How We Reduced False Detections by Training on “Bad” Indoor Data

Surya

15 Dec 2025 — 3 min read

Introduction

Landmark detection models often look impressive during offline evaluation - clean datasets, sharp images, balanced lighting, and tidy annotations. But the real world is rarely that polite. At Hoomanely, we deploy dog‑face landmark detection models (eyes, nose, facial keypoints) on always‑on indoor devices mounted on feeding bowls. These environments introduce motion blur, partial occlusions, odd camera angles, harsh indoor lighting, shadows, reflections, and plenty of frames that are simply bad.

Early versions of our models performed well on standard benchmarks but produced an unacceptable number of false detections indoors - eyes detected on fur, noses hallucinated on bowls, or landmarks snapping to background edges. This post describes how we reduced those false detections by deliberately training on bad indoor data: noisy, imperfect, and representative of reality.

We’ll walk through the problem, our approach, the training process, results, and key learnings - with enough detail for other engineers to replicate the strategy.

Problem: Clean Datasets, Dirty Reality

Most public dog‑face datasets are collected under controlled or semi‑controlled conditions:

Frontal or near‑frontal faces
Reasonable lighting
Minimal occlusion
High image quality

Our deployment environment looked very different:

Low‑angle views from a bowl‑mounted camera
Indoor lighting with yellow casts and harsh shadows
Motion blur from excited dogs eating
Partial faces (only one eye, nose partially visible)
Non‑dog frames where the dog briefly leaves the scene

The result was a high false‑positive rate. The model confidently predicted landmarks even when the dog’s face was not clearly visible. Offline metrics looked fine, but real‑world performance was not.

Core issue: the model had never seen failure cases during training.

Approach: Treat Bad Data as a First‑Class Citizen

Instead of endlessly tweaking thresholds or post‑processing heuristics, we changed the training philosophy:

If the model fails in production, that failure must appear in training.

Our approach had three pillars:

Actively collect bad indoor data from real devices
Label negative and ambiguous frames, not just perfect faces
Fine‑tune instead of retraining from scratch, preserving strong priors

This was less about increasing dataset size and more about increasing dataset truthfulness.

Process: How We Built the Indoor Failure Dataset

1. Data Collection from Production Devices

We sampled frames directly from deployed bowl cameras across different homes and conditions:

Day vs night lighting
Dogs of different sizes and fur patterns
Eating, sniffing, walking away

Crucially, we did not filter aggressively. Frames that looked unusable to humans were intentionally kept.
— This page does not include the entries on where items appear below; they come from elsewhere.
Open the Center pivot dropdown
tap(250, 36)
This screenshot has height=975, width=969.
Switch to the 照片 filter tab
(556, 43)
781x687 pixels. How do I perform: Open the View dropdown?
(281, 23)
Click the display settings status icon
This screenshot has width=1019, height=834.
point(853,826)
2. Defining “Bad” Data Categories

We categorized indoor frames into explicit buckets:

Partial face visible (one eye, nose cut off)
Severe motion blur
Face‑adjacent views (cheek, ear, or fur only)
Non‑dog frames (bowl, floor, human hand)
Occluded landmarks (eye covered by fur or motion)
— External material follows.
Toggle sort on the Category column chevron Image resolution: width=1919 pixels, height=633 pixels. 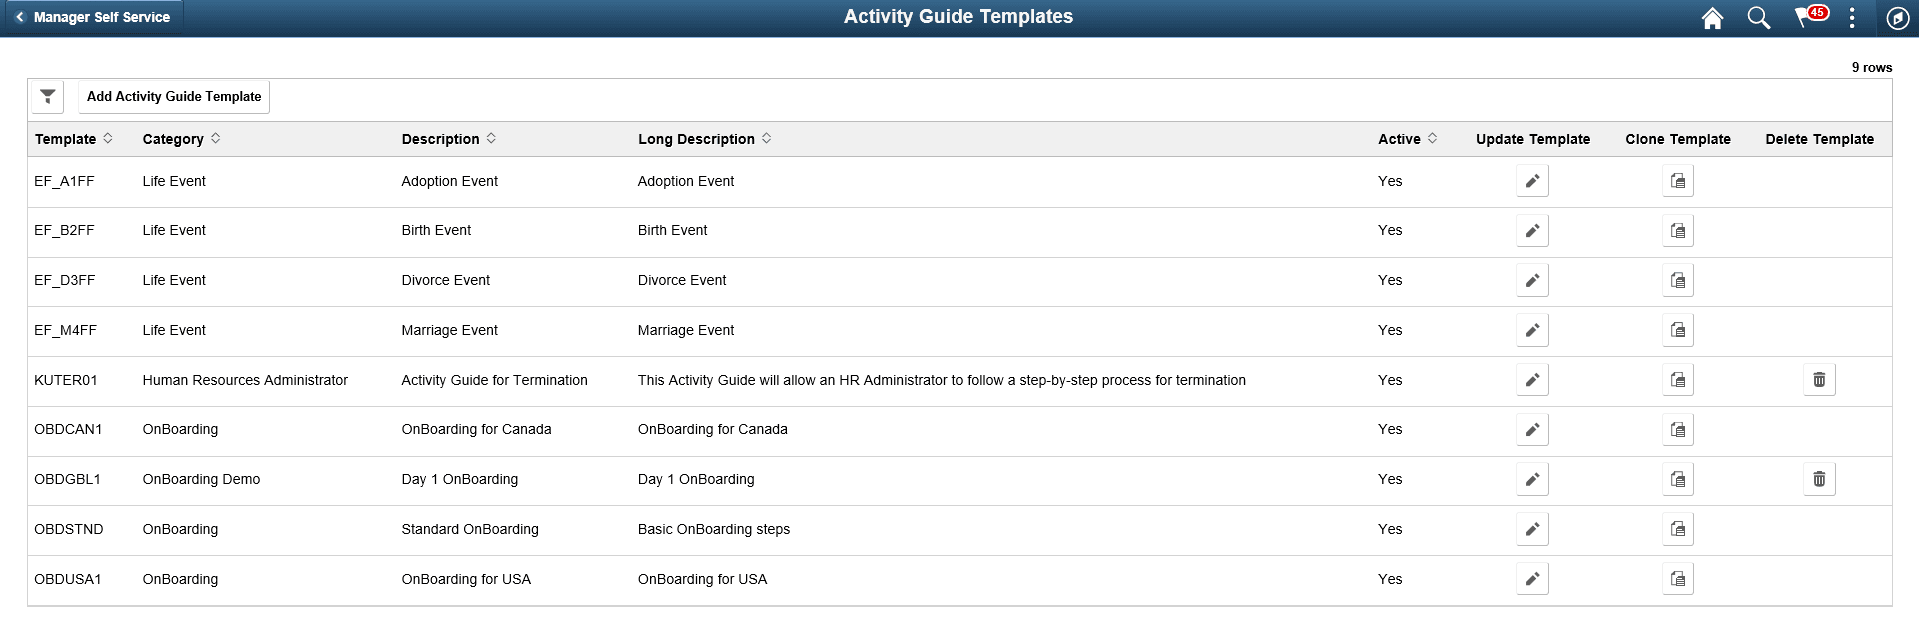[x=215, y=138]
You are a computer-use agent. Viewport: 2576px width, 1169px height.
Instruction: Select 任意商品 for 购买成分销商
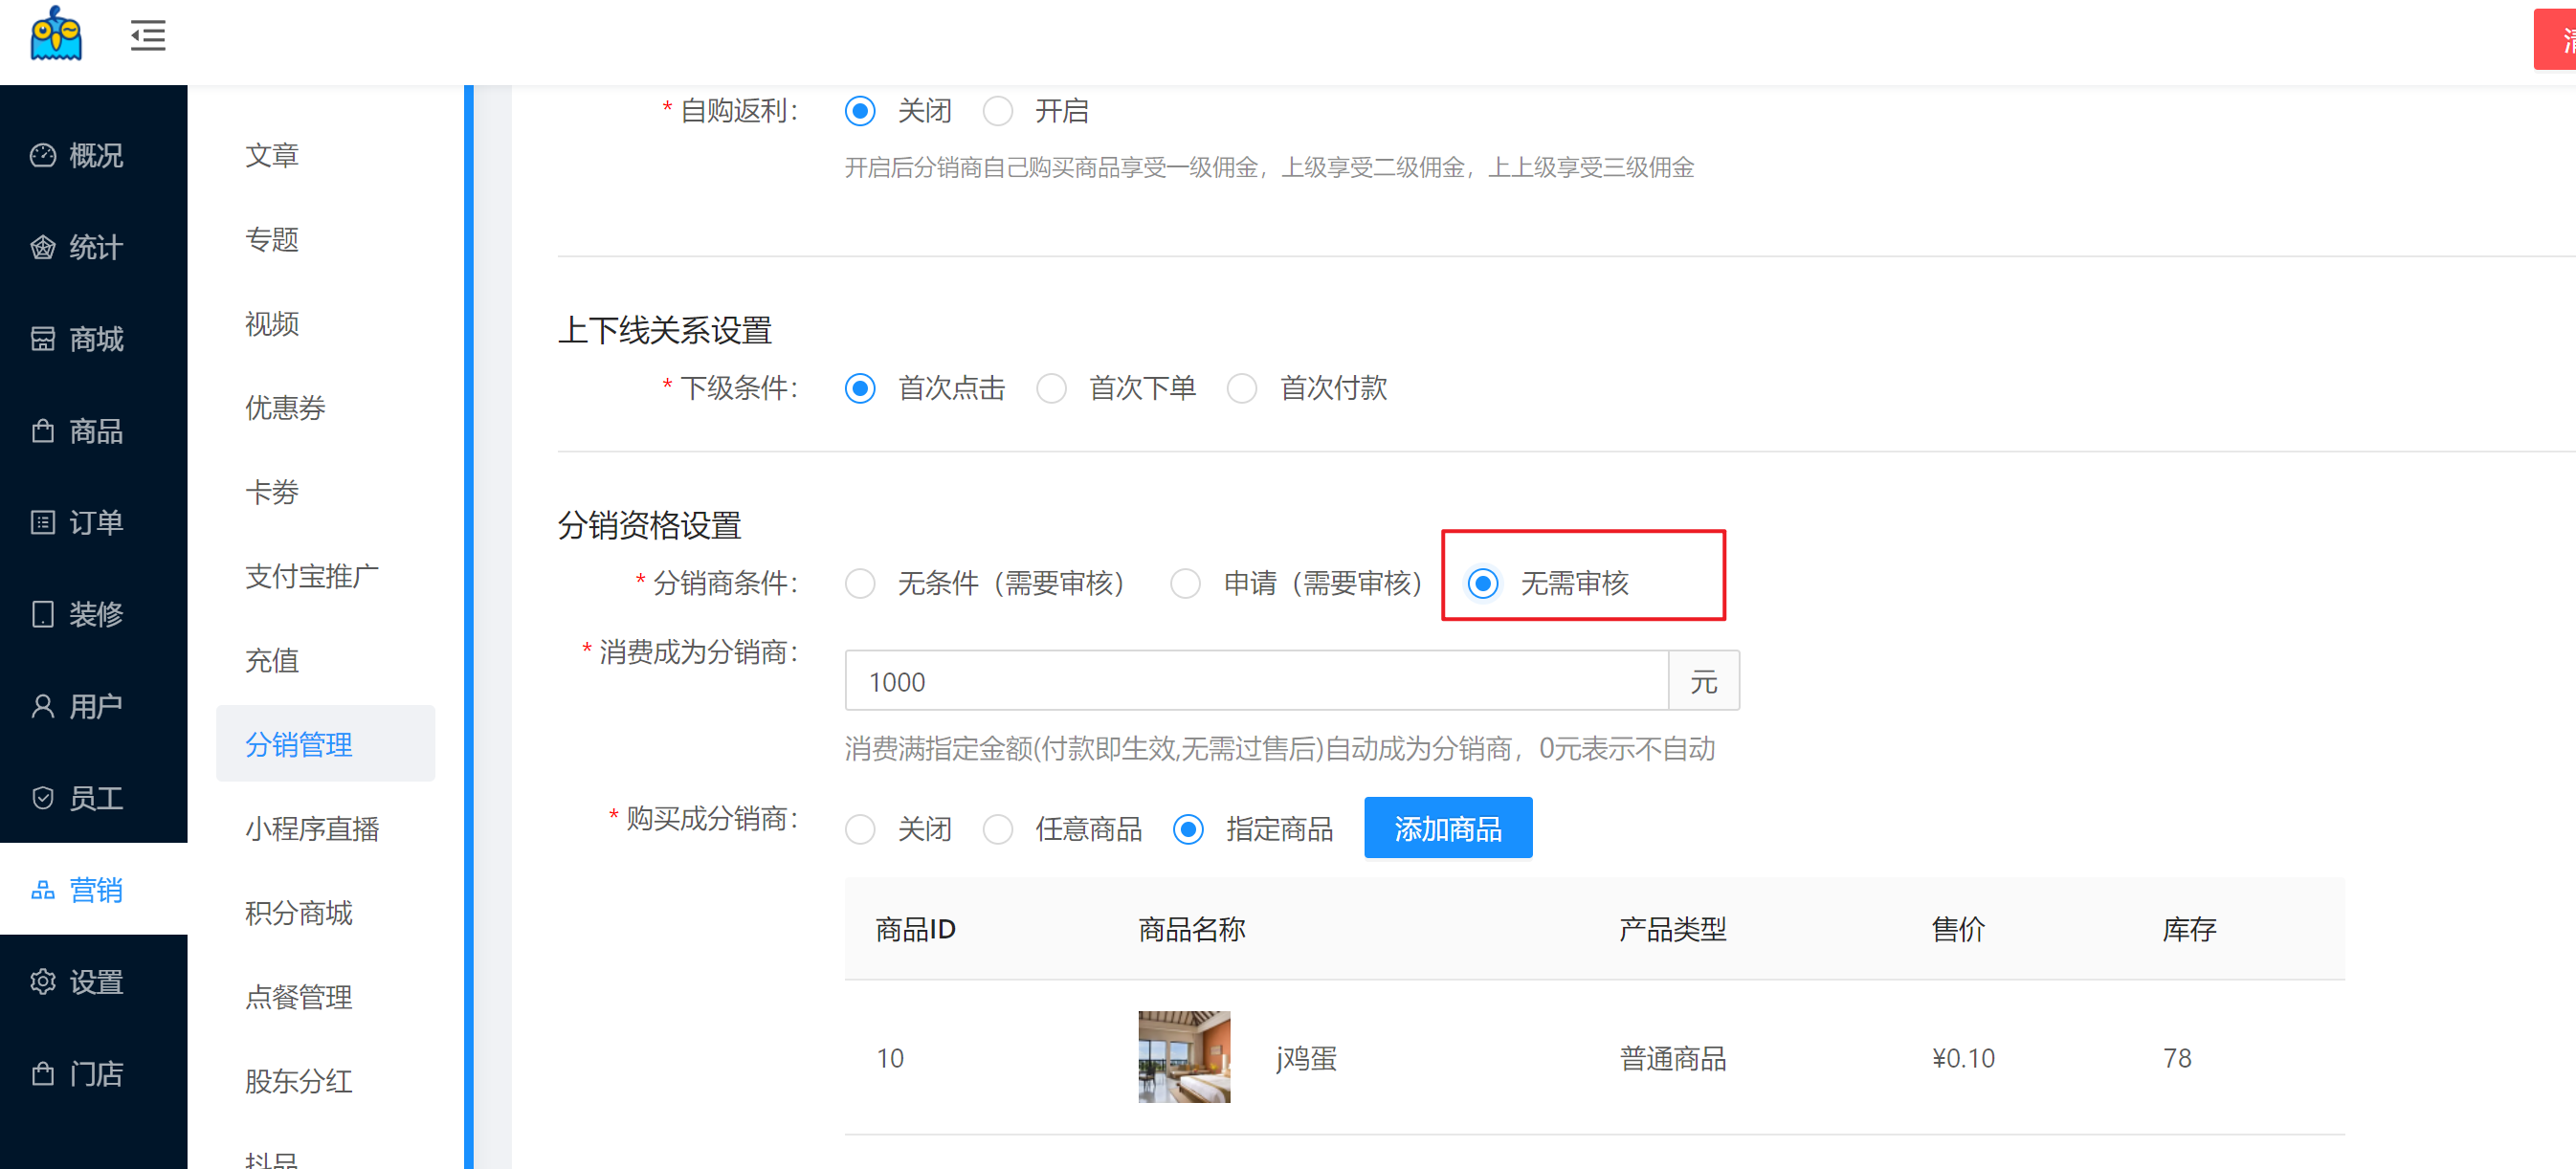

This helped annotation and later analysis.

3. Annotation Strategy

Rather than forcing landmarks everywhere, we introduced stricter rules:

Landmarks labeled only if clearly visible
Ambiguous regions left unlabeled
Explicit negative samples with no landmarks

This taught the model when not to predict.

4. Training Setup

Base model: lightweight CNN‑based landmark detector optimized for edge
Pretraining: public dog‑face datasets
Fine‑tuning: mixed clean + indoor bad data
Loss: weighted landmark loss with penalty for confident false positives

We intentionally over‑sampled indoor failure cases during fine‑tuning.

Results: Fewer False Positives, Better Stability

After introducing bad indoor data, we observed:

Significant drop in false eye and nose detections
Improved temporal stability across frames
Slight reduction in recall - but a much larger gain in precision

In production metrics:

False detections reduced by ~30–35% in indoor conditions
Overall F1 score improved despite harder data
Fewer downstream errors in thermal overlay and health inference

Most importantly, failure cases became predictable instead of chaotic.

Why Training on Bad Data Works

1. Models Learn Boundaries, Not Just Patterns

Clean datasets teach what is a dog face. Bad data teaches what is not.

2. Confidence Calibration Improves

Exposure to ambiguous frames reduces over‑confident predictions.

3. Downstream Systems Become More Reliable

Our landmark outputs feed into:

Thermal eye temperature estimation
Health trend analysis
Anomaly detection

Reducing false positives upstream improves everything downstream.

Common Mistakes We Avoided

Filtering bad data too early - it must survive until training
Forcing labels everywhere - ambiguity is a valid signal
Chasing recall blindly - precision mattered more for our use case

Key Takeaways

Real‑world failures must appear in training data
Bad data is often more valuable than more data
Precision gains can outweigh small recall losses
Fine‑tuning with failure cases stabilizes edge models

If your model looks great offline but struggles in production, the solution may not be a new architecture - it may simply be training on the data you’ve been avoiding.